Parents who believe their children have been
harmed by vaccines have voiced their concerns from doctors' offices to
Congress. Rep. Dan Burton of Indiana, whose grandson developed autism
symptoms shortly after receiving a series of vaccines, has held public
hearings on vaccine safety, and last week wrote to President Bush to
urge him to host a White House conference on autism.
So far, vaccine rates remain high (about 77% of
children receive the basic vaccines, say federal surveys), but health
experts worry that public confidence is fragile.
Several studies have failed to find a link
between vaccines and chronic health or developmental problems. The
Immunization Safety Review committee of the Institute of Medicine (IOM),
an expert body that advises federal policymakers, has produced reports
on a myriad of vaccine safety questions: Does the measles-mumps-rubella
vaccine cause autism? Does exposing babies to multiple immunizations
harm their young immune systems? Is there a connection between multiple
sclerosis and the hepatitis B vaccine?
In each case, the committee found no evidence of
a link, but some parents remain unconvinced, believing that, at least
for some children, vaccines may do more harm than good.
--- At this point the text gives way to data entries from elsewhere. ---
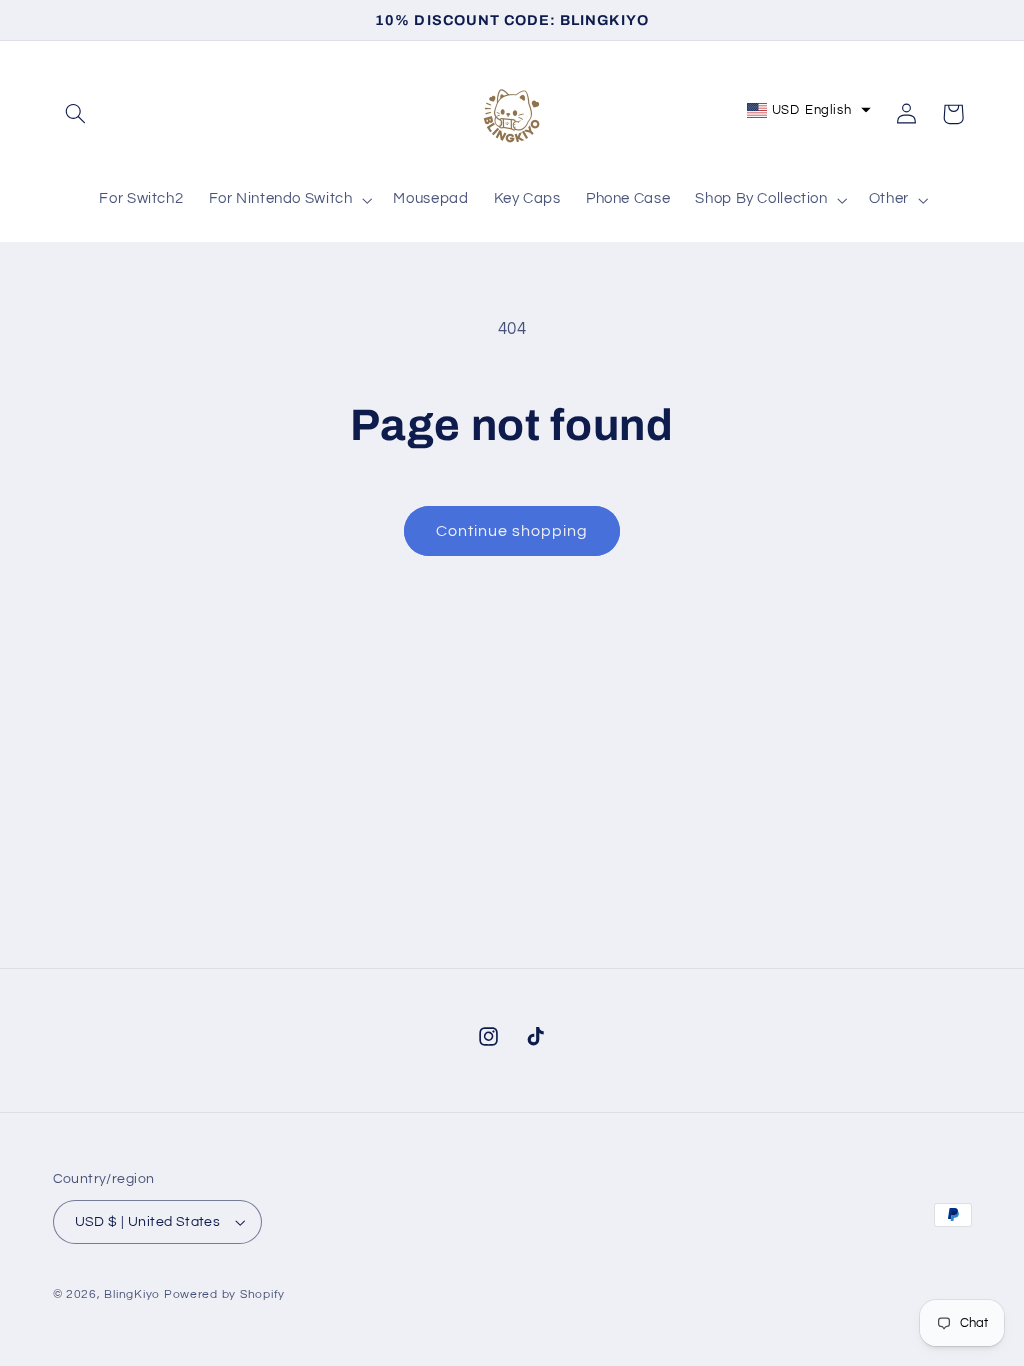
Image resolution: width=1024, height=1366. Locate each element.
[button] (76, 114)
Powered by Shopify (224, 1294)
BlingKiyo (132, 1294)
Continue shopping (512, 531)
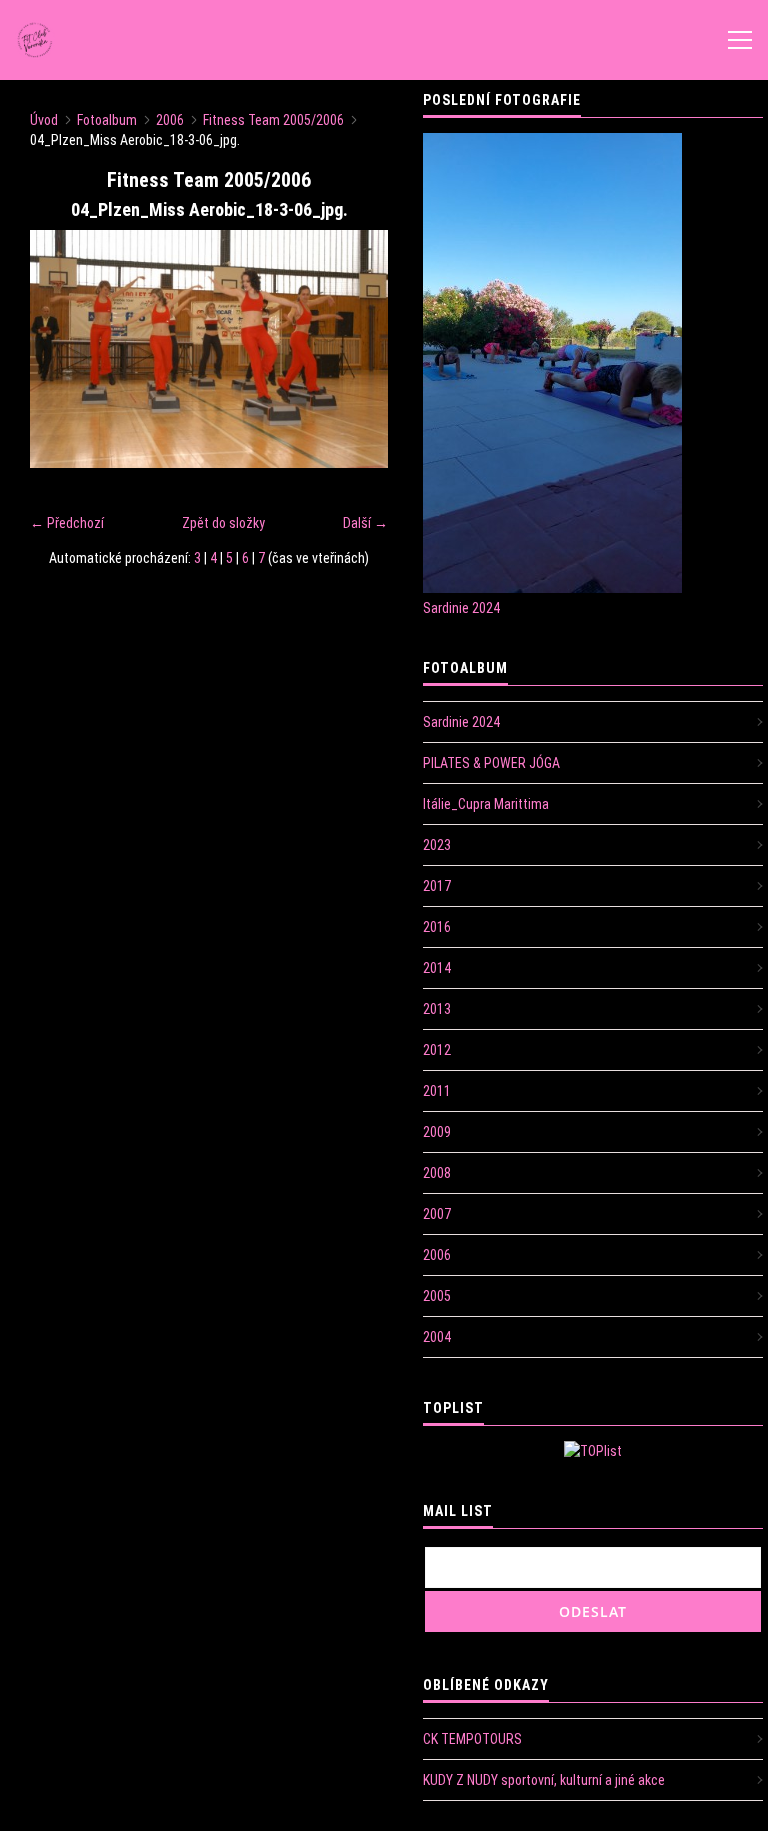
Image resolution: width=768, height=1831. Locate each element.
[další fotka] (355, 349)
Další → (365, 523)
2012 (437, 1050)
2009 (437, 1132)
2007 (437, 1214)
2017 (437, 886)
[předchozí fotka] (62, 349)
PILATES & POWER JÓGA (491, 763)
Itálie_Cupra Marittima (486, 804)
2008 (437, 1173)
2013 (437, 1009)
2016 (437, 927)
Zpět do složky (223, 523)
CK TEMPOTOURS (472, 1739)
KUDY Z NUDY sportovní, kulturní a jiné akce (544, 1780)
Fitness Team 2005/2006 (273, 120)
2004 (437, 1337)
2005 (437, 1296)
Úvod (44, 120)
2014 (437, 968)
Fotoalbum (107, 120)
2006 (170, 120)
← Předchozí (67, 523)
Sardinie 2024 (461, 608)
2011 (437, 1091)
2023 (437, 845)
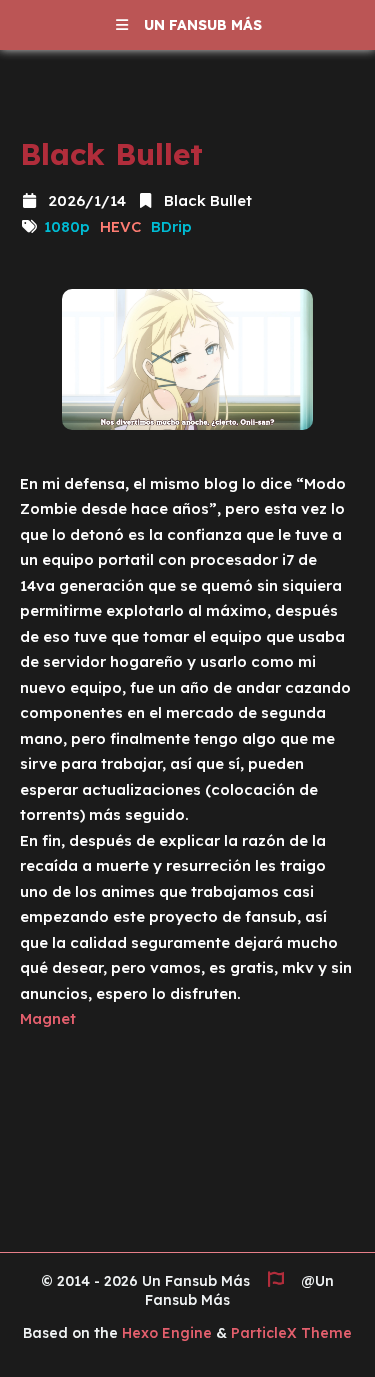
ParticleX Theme (291, 1333)
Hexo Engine (167, 1333)
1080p (67, 226)
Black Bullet (206, 200)
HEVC (120, 226)
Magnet (48, 1018)
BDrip (171, 226)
Sally Bernard of the advocacy group Safe Minds
says thimerosal, a vaccine preservative that contains mercury, may be
responsible for developmental disorders in children. The IOM, which
looked at the issue, said there wasn't enough evidence to prove or
disprove the theory. As of last year, thimerosal has been removed from
most childhood vaccines, but Bernard says it shouldn't have been there
in the first place. She says autism rates rose as the number of vaccines
given to babies increased.
On Saturday, a study in the medical journal
Lancet reported that mercury levels in infants who received vaccines
containing thimerosal appear safely below health limits. Researchers in
the Lancet study tested the blood levels of 40 infants for
mercury following standard inoculations with vaccines containing the
phased-out preservatives. All appear well below Environmental Protection
Agency limits, the researchers say.
While no vaccine is perfectly safe or 100%
effective, vaccines don't cause all the ills their critics say they do,
says pediatric infectious disease specialist Paul Offit of the
Children's Hospital in Philadelphia.
Known reactions to the pertussis vaccine, for
example, are pain, redness and tenderness at the injection site, Offit
says. In about one child per 10,000, it can lead to persistent,
inconsolable crying, fever and seizures. But "none of those things cause
permanent harm," he says, and the danger of being unprotected is
significant. Pertussis still causes about 7,000 illnesses and 10 deaths
annually.
In general, "the risks (of childhood vaccines)
are trivial compared to the benefits," he says. "The vaccines don't
cause death. It's the diseases that do that."